Qu'est-ce que c'est concrètement ?

Le tableau n° 8 du régime général couvre les affections cutanées et oculaires causées par les ciments (alumino-silicates de calcium) : ulcérations et pyodermites, dermites eczématiformes (eczéma de contact), blépharite et conjonctivite. Il concerne principalement les salariés du bâtiment et des travaux publics (maçons, carreleurs, jointoyeurs, étancheurs) et les ouvriers de cimenterie.

De quoi parle-t-on ?

Le ciment Portland est composé majoritairement de silicates et aluminates de calcium obtenus par cuisson de calcaire et d'argile (clinker), puis finement broyés. Au contact de l'eau, il libère de l'hydroxyde de calcium dont le pH atteint 12 à 13 — milieu fortement alcalin (caustique) qui agresse la peau et les muqueuses. Le clinker contient par ailleurs des traces de chrome hexavalent (chrome VI) issues des matières premières et du processus de cuisson, à l'origine d'eczémas allergiques de contact.
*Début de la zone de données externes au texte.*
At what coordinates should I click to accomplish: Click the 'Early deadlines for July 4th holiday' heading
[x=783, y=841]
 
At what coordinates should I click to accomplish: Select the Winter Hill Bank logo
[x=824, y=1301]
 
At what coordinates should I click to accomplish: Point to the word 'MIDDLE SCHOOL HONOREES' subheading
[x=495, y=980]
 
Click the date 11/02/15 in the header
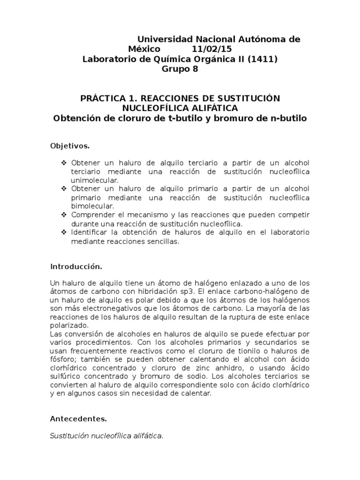click(x=211, y=49)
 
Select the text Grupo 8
click(x=180, y=69)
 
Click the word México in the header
click(x=144, y=49)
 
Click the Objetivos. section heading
click(x=70, y=146)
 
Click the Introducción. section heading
click(x=76, y=266)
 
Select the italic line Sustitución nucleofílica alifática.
click(x=107, y=436)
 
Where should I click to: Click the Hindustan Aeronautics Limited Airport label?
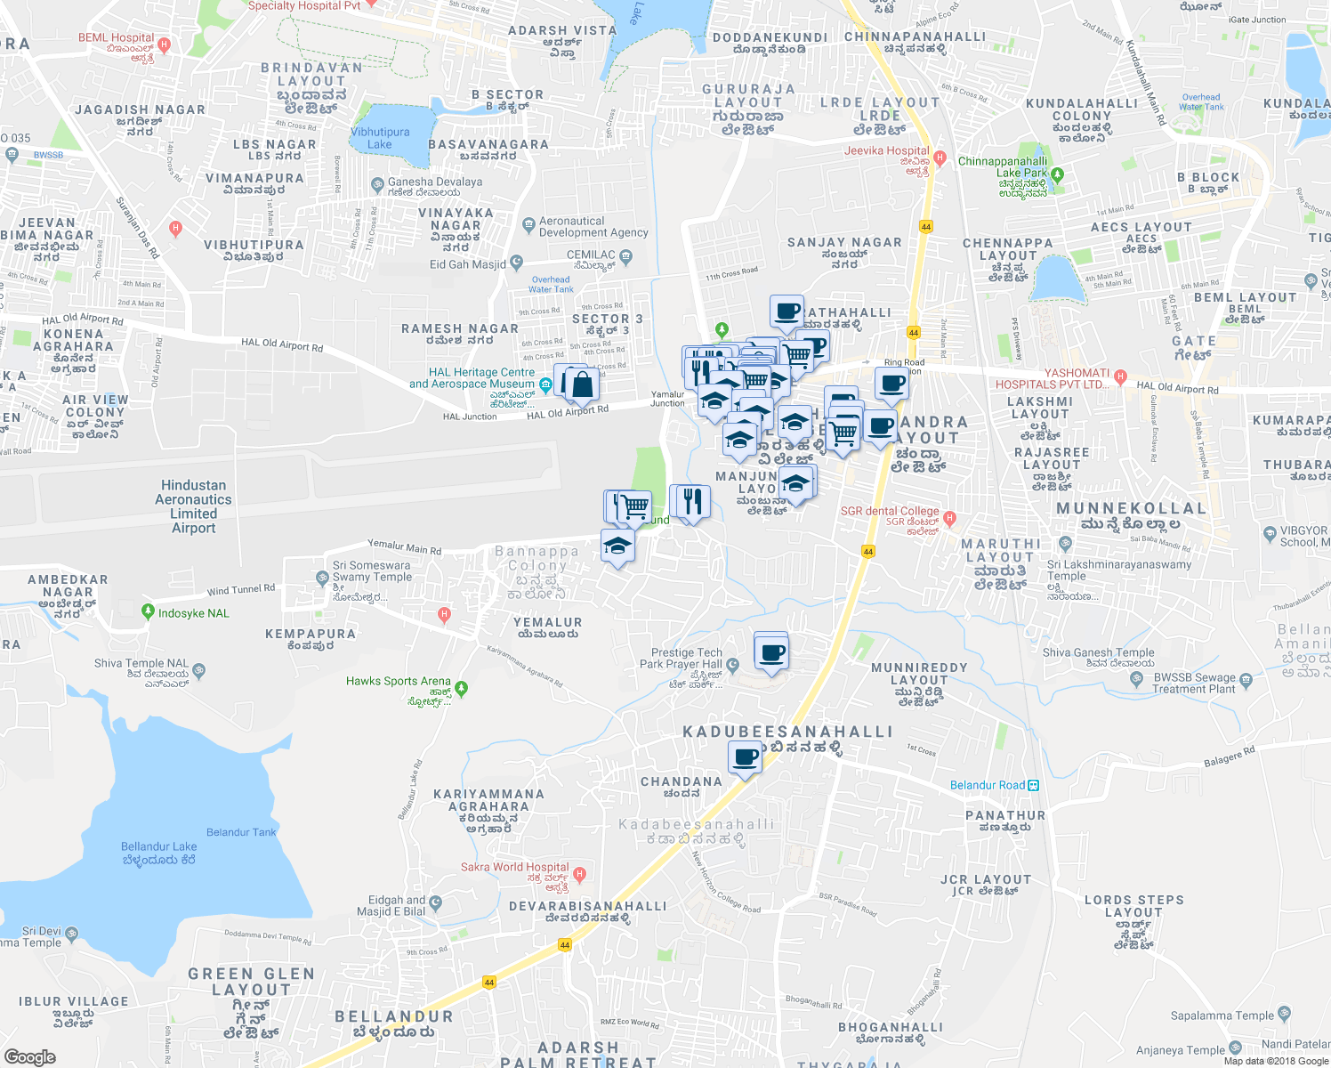193,506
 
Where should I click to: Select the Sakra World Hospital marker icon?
580,874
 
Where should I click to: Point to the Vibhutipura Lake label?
380,138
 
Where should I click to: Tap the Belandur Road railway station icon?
1033,785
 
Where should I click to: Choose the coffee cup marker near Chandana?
745,758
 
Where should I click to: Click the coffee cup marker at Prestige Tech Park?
771,654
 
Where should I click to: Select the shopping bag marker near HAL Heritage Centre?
582,385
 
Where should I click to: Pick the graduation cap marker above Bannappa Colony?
617,546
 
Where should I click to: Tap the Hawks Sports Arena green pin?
461,688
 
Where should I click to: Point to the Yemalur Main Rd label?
405,546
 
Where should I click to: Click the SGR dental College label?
890,511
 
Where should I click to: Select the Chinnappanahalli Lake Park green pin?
1057,174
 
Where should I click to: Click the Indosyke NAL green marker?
148,612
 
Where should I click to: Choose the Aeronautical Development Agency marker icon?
529,223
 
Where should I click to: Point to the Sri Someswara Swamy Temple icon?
322,578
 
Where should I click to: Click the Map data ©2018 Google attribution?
1276,1061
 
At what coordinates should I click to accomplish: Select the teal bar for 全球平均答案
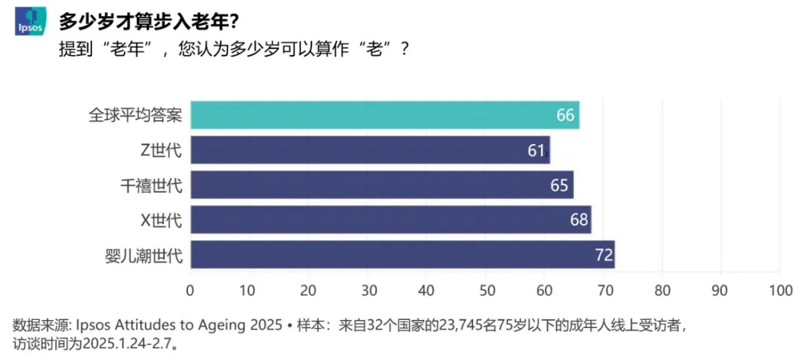[x=385, y=115]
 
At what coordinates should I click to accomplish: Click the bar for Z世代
[x=370, y=150]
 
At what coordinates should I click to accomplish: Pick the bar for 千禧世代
[x=382, y=185]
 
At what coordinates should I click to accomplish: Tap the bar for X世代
[x=391, y=220]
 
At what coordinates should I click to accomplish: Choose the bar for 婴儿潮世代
[x=402, y=255]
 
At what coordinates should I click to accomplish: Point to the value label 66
[x=566, y=115]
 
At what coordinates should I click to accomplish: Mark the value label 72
[x=604, y=255]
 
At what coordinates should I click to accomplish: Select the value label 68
[x=579, y=220]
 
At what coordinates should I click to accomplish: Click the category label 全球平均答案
[x=135, y=115]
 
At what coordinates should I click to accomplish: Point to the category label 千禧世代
[x=151, y=185]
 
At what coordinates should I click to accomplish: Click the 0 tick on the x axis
[x=190, y=290]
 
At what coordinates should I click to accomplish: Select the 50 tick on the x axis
[x=485, y=290]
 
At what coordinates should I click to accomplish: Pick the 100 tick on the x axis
[x=780, y=290]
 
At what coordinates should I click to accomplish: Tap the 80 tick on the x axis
[x=662, y=290]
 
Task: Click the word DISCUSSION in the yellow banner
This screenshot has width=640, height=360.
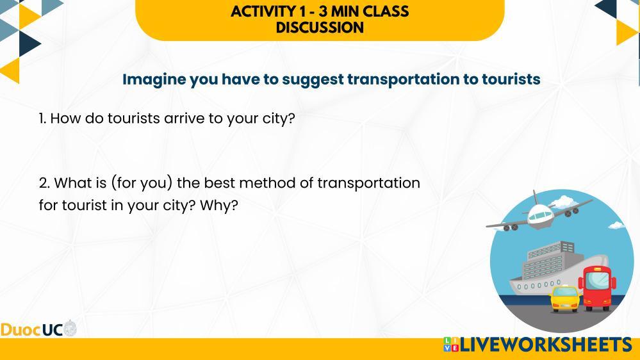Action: click(320, 28)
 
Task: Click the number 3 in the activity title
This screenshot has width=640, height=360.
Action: click(323, 12)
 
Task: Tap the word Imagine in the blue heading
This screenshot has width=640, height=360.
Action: click(154, 79)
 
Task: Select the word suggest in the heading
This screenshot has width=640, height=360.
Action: click(313, 79)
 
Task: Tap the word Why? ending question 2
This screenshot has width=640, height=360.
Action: click(218, 206)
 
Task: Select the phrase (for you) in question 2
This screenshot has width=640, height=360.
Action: click(142, 183)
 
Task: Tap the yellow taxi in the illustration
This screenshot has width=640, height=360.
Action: click(565, 299)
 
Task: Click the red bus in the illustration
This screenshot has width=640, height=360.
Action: click(596, 288)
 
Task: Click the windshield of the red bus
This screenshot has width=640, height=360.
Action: click(598, 281)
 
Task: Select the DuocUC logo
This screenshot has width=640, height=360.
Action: click(38, 329)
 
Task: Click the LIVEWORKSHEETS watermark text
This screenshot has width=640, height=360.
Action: click(546, 345)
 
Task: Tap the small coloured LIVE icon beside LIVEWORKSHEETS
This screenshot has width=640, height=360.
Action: click(451, 345)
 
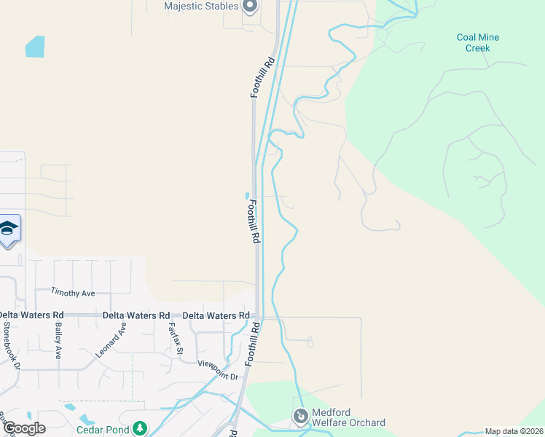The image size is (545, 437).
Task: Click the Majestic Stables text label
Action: (202, 7)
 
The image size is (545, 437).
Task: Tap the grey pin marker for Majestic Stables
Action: (250, 7)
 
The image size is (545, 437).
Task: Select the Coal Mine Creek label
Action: (478, 43)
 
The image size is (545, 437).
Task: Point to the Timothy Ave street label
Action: (73, 293)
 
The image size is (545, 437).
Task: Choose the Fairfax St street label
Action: (174, 339)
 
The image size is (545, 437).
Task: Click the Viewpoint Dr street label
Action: (219, 371)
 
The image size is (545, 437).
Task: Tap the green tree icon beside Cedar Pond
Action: (141, 428)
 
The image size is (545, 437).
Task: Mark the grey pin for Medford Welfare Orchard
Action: (300, 417)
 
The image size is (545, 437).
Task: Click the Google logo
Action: (24, 428)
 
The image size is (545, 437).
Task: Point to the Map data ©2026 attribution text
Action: (514, 431)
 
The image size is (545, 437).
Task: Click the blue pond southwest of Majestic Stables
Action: (35, 47)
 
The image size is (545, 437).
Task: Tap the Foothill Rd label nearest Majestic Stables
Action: (264, 77)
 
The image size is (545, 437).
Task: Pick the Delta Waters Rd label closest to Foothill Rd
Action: (216, 315)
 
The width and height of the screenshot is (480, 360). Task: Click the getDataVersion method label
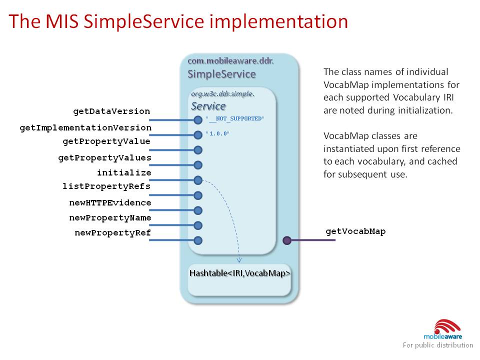[x=112, y=111]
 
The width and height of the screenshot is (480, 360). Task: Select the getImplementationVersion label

Les deux mécanismes pathologiques

  • Mécanisme caustique (irritatif) : le ciment frais (mortier, béton humide) provoque par contact prolongé des brûlures chimiques, des ulcérations cutanées et des pyodermites surinfectées, en particulier aux mains, poignets, avant-bras et au niveau des genoux (travail à genoux sur dalle). Aux yeux, les projections génèrent conjonctivites et blépharites.
  • Mécanisme allergique : chez certains salariés, les ions chromate (CrO₄²⁻) présents dans le clinker pénètrent la couche cornée et déclenchent une sensibilisation cutanée. Une fois sensibilisé, le sujet développe à chaque réexposition un eczéma de contact (érythème, vésicules, prurit intense). Le diagnostic est confirmé par un test épicutané positif au dichromate de potassium (0,5 % en vaseline) réalisé par un dermatologue.

Le cadre du chrome VI dans les ciments

Pour réduire le risque d'eczéma allergique, le règlement européen (annexe XVII du règlement REACH, point 47) interdit la mise sur le marché des ciments contenant plus de 2 mg de chrome VI soluble par kg de ciment sec (soit 2 ppm). Cette limite, applicable en France depuis le 17 janvier 2005, repose sur l'ajout d'agents réducteurs (sulfate ferreux) lors du broyage. Au-delà de la date limite de péremption de l'agent réducteur, le ciment ne peut plus être commercialisé sans information de l'utilisateur.

Qui est concerné ?

Tous les métiers manipulant du ciment frais ou de la poussière de ciment : maçons, carreleurs, jointoyeurs, plâtriers (ciment-plâtre), étancheurs, applicateurs de mortiers et chapes, ouvriers de cimenterie (broyage, ensachage), magasiniers de matériaux, ouvriers du génie civil (voiries, tunneliers, ouvrages d'art), poseurs de bordures et préfabricants d'éléments en béton. Les opérations à risque incluent le gâchage manuel, le ragréage à genoux, le décoffrage et le nettoyage des outils.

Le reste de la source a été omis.